DATA EXTRACTS -
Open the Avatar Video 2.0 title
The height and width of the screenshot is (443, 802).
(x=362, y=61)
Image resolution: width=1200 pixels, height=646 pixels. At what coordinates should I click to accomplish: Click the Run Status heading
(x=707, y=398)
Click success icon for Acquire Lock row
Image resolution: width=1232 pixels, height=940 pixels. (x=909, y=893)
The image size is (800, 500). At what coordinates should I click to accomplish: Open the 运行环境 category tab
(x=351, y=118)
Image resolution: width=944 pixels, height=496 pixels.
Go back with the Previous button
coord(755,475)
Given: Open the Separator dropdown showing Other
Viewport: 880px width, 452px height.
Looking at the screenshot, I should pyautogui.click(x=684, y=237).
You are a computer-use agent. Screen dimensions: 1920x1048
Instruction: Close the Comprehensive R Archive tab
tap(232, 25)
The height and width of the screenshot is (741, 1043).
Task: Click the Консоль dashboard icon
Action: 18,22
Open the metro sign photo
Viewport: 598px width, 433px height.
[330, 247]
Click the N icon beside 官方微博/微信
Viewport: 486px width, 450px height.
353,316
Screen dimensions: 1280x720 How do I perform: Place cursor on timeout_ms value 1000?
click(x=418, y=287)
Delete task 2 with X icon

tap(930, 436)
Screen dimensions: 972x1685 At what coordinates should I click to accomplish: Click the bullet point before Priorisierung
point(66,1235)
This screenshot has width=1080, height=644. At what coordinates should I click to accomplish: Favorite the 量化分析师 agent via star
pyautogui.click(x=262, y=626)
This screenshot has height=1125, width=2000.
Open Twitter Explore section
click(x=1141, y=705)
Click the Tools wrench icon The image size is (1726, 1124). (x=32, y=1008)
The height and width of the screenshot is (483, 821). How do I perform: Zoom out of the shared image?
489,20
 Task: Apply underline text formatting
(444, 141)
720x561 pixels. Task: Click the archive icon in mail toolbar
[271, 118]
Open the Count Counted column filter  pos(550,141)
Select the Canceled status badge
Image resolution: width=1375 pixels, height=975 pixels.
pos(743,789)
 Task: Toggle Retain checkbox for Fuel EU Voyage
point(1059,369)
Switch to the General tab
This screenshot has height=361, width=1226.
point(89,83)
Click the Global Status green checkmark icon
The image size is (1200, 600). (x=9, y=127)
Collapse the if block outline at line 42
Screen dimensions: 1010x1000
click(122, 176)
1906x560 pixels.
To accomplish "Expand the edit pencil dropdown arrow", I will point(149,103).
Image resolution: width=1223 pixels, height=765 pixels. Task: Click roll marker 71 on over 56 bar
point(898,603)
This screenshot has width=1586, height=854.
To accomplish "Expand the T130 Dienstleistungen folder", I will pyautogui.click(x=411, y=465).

REQUIRED ACTION - Above are some lines. Repeat exactly, and only, those from the line that has "Viewport: 880px width, 452px height." through the line that has "This screenshot has height=1125, width=2000.".

ANSWER SECTION -
Viewport: 880px width, 452px height.
Looking at the screenshot, I should pyautogui.click(x=684, y=237).
You are a computer-use agent. Screen dimensions: 1920x1048
Instruction: Close the Comprehensive R Archive tab
tap(232, 25)
The height and width of the screenshot is (741, 1043).
Task: Click the Консоль dashboard icon
Action: 18,22
Open the metro sign photo
Viewport: 598px width, 433px height.
[330, 247]
Click the N icon beside 官方微博/微信
Viewport: 486px width, 450px height.
353,316
Screen dimensions: 1280x720 How do I perform: Place cursor on timeout_ms value 1000?
click(x=418, y=287)
Delete task 2 with X icon

tap(930, 436)
Screen dimensions: 972x1685 At what coordinates should I click to accomplish: Click the bullet point before Priorisierung
point(66,1235)
This screenshot has width=1080, height=644. At what coordinates should I click to accomplish: Favorite the 量化分析师 agent via star
pyautogui.click(x=262, y=626)
This screenshot has height=1125, width=2000.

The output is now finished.